Would you please output the data exactly, omitting no line?

═════ Task data ═════

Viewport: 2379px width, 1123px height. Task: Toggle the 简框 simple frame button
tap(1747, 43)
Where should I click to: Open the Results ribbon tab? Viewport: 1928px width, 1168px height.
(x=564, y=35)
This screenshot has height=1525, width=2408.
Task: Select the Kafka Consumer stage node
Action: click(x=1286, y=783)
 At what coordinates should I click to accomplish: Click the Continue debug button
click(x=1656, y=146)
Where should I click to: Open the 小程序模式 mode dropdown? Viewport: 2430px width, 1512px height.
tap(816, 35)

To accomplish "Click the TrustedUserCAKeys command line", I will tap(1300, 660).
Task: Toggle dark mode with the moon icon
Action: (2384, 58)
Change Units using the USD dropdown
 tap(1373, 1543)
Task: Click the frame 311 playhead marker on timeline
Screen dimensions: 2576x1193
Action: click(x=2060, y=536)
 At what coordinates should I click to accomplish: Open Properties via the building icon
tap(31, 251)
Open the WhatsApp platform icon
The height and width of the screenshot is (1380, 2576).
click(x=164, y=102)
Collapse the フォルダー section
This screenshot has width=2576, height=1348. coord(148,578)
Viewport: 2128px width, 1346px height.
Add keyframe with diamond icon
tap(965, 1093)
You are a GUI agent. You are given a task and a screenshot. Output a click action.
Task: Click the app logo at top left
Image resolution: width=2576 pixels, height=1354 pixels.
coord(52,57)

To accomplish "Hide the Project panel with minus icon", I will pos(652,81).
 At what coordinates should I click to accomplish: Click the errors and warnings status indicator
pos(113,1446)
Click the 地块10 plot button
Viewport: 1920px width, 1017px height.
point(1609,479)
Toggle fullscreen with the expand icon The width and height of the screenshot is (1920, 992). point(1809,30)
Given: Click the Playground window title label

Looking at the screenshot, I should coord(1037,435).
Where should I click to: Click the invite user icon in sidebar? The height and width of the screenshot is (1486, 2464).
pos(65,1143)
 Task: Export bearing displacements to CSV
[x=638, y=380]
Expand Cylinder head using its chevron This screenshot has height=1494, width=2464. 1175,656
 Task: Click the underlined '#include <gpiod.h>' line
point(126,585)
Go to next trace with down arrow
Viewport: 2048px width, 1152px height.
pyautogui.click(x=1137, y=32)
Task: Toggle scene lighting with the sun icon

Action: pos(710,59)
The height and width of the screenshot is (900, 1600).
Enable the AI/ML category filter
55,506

═════

## Completed exercise
Viewport: 2379px width, 1123px height. Task: Toggle the 简框 simple frame button
tap(1747, 43)
Where should I click to: Open the Results ribbon tab? Viewport: 1928px width, 1168px height.
(x=564, y=35)
This screenshot has height=1525, width=2408.
Task: Select the Kafka Consumer stage node
Action: click(x=1286, y=783)
 At what coordinates should I click to accomplish: Click the Continue debug button
click(x=1656, y=146)
Where should I click to: Open the 小程序模式 mode dropdown? Viewport: 2430px width, 1512px height.
tap(816, 35)

To accomplish "Click the TrustedUserCAKeys command line", I will tap(1300, 660).
Task: Toggle dark mode with the moon icon
Action: (2384, 58)
Change Units using the USD dropdown
 tap(1373, 1543)
Task: Click the frame 311 playhead marker on timeline
Screen dimensions: 2576x1193
Action: click(x=2060, y=536)
 At what coordinates should I click to accomplish: Open Properties via the building icon
tap(31, 251)
Open the WhatsApp platform icon
The height and width of the screenshot is (1380, 2576).
click(x=164, y=102)
Collapse the フォルダー section
This screenshot has width=2576, height=1348. coord(148,578)
Viewport: 2128px width, 1346px height.
Add keyframe with diamond icon
tap(965, 1093)
You are a GUI agent. You are given a task and a screenshot. Output a click action.
Task: Click the app logo at top left
Image resolution: width=2576 pixels, height=1354 pixels.
coord(52,57)

To accomplish "Hide the Project panel with minus icon", I will pos(652,81).
 At what coordinates should I click to accomplish: Click the errors and warnings status indicator
pos(113,1446)
Click the 地块10 plot button
Viewport: 1920px width, 1017px height.
point(1609,479)
Toggle fullscreen with the expand icon The width and height of the screenshot is (1920, 992). point(1809,30)
Given: Click the Playground window title label

Looking at the screenshot, I should coord(1037,435).
Where should I click to: Click the invite user icon in sidebar? The height and width of the screenshot is (1486, 2464).
pos(65,1143)
 Task: Export bearing displacements to CSV
[x=638, y=380]
Expand Cylinder head using its chevron This screenshot has height=1494, width=2464. 1175,656
 Task: Click the underlined '#include <gpiod.h>' line
point(126,585)
Go to next trace with down arrow
Viewport: 2048px width, 1152px height.
pyautogui.click(x=1137, y=32)
Task: Toggle scene lighting with the sun icon

Action: pos(710,59)
The height and width of the screenshot is (900, 1600).
Enable the AI/ML category filter
55,506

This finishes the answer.